Comparing this statistics to a similar research conducted in the USA, she said the same 100,000 people were sampled and out of the figure, 92 of them hadbreast cancer. However, two out of the 92 died.
“You can clearly see that the figure for America was higher, however they had fewer deaths while that of Africa and Asia was lower but recorded more deaths.
This disparity is as a result of early detection and complete treatment by the Americans.

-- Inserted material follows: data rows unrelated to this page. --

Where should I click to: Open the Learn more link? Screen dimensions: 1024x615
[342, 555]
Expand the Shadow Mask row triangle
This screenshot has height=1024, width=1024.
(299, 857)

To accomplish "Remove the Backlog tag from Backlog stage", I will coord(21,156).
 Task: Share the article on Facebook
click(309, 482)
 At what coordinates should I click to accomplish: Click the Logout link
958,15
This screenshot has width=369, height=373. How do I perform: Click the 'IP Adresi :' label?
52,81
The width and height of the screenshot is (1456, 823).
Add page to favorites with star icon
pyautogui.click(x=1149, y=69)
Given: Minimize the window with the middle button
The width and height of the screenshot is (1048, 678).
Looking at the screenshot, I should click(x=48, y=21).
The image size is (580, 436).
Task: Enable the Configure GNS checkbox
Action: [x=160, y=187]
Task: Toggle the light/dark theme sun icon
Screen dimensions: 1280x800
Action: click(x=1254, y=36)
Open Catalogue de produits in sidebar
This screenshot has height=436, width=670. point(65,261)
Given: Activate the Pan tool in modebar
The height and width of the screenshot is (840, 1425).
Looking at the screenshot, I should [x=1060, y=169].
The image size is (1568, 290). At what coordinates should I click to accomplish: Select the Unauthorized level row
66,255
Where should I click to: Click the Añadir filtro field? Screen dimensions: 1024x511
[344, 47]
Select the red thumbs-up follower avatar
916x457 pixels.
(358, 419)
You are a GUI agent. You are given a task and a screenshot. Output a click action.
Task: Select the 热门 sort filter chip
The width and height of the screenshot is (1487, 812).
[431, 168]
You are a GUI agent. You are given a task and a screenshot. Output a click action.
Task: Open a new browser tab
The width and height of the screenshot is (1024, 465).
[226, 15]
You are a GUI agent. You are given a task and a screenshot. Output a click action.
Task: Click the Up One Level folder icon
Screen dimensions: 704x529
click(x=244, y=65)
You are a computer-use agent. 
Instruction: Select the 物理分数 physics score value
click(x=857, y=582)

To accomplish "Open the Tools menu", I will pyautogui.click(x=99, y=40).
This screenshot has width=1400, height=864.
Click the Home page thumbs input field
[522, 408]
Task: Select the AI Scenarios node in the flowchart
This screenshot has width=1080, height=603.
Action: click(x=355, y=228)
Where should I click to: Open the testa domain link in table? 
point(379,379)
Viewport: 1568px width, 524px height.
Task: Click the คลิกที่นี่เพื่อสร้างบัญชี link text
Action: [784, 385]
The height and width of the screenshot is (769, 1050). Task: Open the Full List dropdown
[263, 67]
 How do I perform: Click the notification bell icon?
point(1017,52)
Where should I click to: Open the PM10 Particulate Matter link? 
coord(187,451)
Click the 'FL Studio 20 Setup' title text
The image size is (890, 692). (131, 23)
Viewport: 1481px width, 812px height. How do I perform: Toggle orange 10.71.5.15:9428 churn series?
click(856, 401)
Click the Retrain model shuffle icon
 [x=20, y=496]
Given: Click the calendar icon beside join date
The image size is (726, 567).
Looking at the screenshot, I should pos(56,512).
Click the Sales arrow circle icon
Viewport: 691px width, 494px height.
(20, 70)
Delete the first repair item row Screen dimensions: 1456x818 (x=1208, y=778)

In our part of the world, the story is different,” she lamented.
The Head of the Radiology Unit at the Trust Hospital, Dr Diana Essah, demystified assertions that going through mammogram examination was painful and once you were diagnosed of the disease, you might end up not getting a husband to marry.
“These are all misconceptions that people follow and end up coming to the hospital with worse conditions,” she said.
Dr Essah mentioned that there were people who were dealing with breast cancer for years, but they came for treatments without the knowledge of the rest of their family.
“For them, they fear being stigmatised and, therefore, resolve to keep the disease to themselves,” she explained.
She noted that such a situation was not the best as there might be other family members who were likely to have hereditary breast cancer cases.
“Generally, women over age 50 are more likely to get breast cancer than younger women. However, these days the disease is now being reported by some women from 25 to 29 years,” she stated.
Dr Essah prevailed on both men and women to subject themselves for annual screening “because when the disease is diagnosed early, several lives can be saved”.